Infection-related stones represent 10-15% of human kidney stones, are difficult to prevent and are known to have high recurrence rates.1 They typically are composed of magnesium ammonium phosphate (struvite) or calcium phosphate (apatite). However, the factors that result in either struvite or apatite formation have not been fully elucidated. In addition, multiple urinary modulators such as osteopontin, polyaspartic acid, glycosaminoglycans and inorganic pyrophosphate have been proposed to impact the growth of infection-based stones. Our study aimed to develop and validate an experimental model for infectious stones that could be utilized to test numerous potential compounds to identify novel preventative strategies.

Multiple urine media including Griffith’s artificial urine, Brooks’ artificial urine, pooled human urine and human urine from a non-stone former were tested using a wide range of urease concentrations and analyzed in a microplate spectrophotometer to quantitate crystal precipitation. Based on the results, we adjusted our choice of medium and urease concentrations on subsequent experiments to maximize crystal yield. The supernatant of the reaction was analyzed with scanning electron microscopy and X-ray diffraction (SEM-EDX) to determine crystal structure and composition.

Griffith’s artificial urine with a urease concentration of 0.075M showed the most consistent results with spectrophotometry (Figure 1).

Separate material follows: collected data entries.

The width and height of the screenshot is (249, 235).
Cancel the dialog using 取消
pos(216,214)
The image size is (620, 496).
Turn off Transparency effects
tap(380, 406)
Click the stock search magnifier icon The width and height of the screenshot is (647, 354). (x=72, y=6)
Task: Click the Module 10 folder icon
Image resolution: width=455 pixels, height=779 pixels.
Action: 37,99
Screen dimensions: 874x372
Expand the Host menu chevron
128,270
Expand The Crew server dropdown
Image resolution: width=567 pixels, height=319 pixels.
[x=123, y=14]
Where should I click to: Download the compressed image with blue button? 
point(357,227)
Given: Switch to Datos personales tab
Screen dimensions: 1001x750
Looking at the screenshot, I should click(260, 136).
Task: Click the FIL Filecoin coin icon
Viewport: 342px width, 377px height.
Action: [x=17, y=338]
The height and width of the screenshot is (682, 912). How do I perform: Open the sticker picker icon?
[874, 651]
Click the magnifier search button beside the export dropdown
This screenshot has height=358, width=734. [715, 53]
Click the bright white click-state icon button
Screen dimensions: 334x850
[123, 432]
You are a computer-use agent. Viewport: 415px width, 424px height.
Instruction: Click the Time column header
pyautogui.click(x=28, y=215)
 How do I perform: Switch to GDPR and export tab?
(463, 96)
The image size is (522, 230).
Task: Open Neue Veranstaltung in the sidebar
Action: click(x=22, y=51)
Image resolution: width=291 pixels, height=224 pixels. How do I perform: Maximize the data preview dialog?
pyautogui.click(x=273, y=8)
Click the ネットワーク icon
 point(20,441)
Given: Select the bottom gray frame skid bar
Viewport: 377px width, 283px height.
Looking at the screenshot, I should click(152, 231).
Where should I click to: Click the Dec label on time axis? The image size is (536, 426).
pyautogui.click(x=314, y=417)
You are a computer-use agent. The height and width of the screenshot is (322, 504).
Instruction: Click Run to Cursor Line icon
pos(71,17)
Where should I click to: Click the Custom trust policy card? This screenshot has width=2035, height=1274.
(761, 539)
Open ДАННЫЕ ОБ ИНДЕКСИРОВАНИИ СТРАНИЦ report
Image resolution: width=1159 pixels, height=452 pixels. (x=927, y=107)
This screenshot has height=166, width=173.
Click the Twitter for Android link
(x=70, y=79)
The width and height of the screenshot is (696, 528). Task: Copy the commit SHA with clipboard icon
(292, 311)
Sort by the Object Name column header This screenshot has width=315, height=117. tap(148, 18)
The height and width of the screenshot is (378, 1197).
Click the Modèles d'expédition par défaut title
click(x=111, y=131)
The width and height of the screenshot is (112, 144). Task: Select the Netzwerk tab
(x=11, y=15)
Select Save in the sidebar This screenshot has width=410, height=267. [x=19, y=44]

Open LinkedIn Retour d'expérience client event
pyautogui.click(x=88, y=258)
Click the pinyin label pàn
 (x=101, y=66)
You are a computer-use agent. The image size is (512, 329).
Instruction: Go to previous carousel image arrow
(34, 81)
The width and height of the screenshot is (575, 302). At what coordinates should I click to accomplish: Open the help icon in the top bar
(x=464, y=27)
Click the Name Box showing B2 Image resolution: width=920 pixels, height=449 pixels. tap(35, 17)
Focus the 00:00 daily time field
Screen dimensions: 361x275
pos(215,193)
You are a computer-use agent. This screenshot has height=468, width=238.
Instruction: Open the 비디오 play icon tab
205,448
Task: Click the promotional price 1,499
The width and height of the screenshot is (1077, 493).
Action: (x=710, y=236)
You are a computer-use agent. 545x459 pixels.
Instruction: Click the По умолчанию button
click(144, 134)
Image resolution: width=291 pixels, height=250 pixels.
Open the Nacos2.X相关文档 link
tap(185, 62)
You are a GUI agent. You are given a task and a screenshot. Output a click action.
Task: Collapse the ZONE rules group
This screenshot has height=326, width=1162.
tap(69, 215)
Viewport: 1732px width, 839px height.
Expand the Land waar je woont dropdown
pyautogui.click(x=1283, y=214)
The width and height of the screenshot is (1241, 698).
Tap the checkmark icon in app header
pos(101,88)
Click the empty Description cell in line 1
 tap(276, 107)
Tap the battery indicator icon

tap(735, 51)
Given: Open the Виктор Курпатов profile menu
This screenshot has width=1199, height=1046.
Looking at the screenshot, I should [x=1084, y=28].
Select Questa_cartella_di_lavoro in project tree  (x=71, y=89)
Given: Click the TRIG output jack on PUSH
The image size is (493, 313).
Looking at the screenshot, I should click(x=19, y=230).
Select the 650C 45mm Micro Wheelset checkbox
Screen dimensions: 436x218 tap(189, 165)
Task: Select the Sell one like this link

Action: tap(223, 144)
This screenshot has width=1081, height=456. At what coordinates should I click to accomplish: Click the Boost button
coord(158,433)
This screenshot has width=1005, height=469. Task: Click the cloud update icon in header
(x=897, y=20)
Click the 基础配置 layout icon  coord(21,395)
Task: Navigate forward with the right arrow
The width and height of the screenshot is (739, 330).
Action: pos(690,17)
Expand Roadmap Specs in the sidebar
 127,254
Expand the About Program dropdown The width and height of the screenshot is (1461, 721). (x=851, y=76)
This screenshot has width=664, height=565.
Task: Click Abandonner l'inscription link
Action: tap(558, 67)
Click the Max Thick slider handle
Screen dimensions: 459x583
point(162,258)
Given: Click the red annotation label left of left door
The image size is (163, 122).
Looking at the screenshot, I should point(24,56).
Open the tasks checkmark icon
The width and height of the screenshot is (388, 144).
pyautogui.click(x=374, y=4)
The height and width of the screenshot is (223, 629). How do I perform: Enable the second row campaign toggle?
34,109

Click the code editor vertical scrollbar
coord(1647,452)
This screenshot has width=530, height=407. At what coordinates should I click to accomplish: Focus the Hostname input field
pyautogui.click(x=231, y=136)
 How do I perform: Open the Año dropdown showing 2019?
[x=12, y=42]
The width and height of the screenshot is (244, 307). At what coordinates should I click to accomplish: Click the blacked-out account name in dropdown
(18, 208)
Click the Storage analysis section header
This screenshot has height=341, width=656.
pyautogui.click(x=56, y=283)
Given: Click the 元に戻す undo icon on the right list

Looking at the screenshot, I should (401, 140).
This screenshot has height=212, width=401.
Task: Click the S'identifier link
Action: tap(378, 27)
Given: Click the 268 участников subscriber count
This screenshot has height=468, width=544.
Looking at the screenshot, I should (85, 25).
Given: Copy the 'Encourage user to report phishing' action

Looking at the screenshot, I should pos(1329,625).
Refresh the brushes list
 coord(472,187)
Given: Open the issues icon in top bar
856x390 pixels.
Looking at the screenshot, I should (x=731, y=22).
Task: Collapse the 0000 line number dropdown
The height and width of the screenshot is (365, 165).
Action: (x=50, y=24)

A Tris buffer was added to maintain a pH of 8.0. SEM-EDX confirmed that normal Griffith’s produced predominantly calcium phosphate crystals compared to a low calcium Griffith’s medium which produced struvite crystals (Figure 2).

We were able to develop a highly reproducible model that successfully creates both calcium phosphate and struvite crystals and can be utilized to analyze multiple urinary modulators in a high-throughput fashion.  Further investigation employing this model will be conducted to test potential preventative agents.